Problem description
Run through the records and show each line that includes the string "computer".

Records to use
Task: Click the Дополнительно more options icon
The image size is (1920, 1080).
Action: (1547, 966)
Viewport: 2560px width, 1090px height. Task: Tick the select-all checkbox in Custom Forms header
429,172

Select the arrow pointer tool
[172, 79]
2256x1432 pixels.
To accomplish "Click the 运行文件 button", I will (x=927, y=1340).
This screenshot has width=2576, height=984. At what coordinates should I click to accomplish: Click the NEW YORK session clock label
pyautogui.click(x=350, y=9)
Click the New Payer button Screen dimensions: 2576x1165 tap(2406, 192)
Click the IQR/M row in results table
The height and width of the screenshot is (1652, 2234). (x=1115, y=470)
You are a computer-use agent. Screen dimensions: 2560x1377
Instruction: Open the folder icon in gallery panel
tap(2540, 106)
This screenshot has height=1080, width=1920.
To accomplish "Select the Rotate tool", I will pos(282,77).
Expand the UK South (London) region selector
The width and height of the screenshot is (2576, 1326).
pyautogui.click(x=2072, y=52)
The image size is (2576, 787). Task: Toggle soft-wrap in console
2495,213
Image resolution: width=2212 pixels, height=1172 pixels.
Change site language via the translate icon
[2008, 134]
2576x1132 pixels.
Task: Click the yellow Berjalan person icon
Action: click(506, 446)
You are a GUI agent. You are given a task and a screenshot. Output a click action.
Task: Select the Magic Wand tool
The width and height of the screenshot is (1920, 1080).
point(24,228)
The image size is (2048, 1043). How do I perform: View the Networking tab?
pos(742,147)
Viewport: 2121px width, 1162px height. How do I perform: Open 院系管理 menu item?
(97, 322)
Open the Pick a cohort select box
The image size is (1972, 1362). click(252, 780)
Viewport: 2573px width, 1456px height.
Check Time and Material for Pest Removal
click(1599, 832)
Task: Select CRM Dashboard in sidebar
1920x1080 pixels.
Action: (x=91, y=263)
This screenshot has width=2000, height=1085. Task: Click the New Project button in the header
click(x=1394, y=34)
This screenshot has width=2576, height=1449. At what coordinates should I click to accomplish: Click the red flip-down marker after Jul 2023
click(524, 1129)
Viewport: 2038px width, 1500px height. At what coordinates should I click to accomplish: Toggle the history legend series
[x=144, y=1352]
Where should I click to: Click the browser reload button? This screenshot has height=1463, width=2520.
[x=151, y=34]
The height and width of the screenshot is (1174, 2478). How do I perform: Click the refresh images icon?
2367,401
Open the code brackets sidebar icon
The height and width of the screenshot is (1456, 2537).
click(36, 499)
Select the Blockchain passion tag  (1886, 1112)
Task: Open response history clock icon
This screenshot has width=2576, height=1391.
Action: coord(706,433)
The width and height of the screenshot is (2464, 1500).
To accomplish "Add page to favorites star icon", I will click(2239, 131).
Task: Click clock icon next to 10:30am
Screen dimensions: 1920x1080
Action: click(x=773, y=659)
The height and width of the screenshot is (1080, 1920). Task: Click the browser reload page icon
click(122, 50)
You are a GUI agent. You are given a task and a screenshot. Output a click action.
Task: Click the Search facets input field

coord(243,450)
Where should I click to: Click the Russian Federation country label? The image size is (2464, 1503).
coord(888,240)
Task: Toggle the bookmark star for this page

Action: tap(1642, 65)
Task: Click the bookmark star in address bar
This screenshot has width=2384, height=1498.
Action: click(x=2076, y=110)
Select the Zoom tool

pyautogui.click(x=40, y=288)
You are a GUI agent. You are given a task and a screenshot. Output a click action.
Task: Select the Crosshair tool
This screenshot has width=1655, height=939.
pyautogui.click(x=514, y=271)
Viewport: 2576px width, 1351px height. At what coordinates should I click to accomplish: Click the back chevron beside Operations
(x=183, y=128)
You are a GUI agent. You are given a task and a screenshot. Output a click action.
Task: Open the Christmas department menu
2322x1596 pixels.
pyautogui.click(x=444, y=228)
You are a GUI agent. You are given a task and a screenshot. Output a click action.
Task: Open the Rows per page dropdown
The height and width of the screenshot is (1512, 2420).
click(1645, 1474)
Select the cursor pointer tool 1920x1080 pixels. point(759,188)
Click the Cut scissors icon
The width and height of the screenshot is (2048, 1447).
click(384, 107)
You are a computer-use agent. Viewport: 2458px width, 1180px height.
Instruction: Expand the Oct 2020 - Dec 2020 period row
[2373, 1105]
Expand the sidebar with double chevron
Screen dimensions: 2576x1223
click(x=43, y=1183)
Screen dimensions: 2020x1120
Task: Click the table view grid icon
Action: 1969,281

Task response
You are a computer-use agent. Screen dimensions: 2560x1377
You are a computer-use agent. Viewport: 2458px width, 1180px height.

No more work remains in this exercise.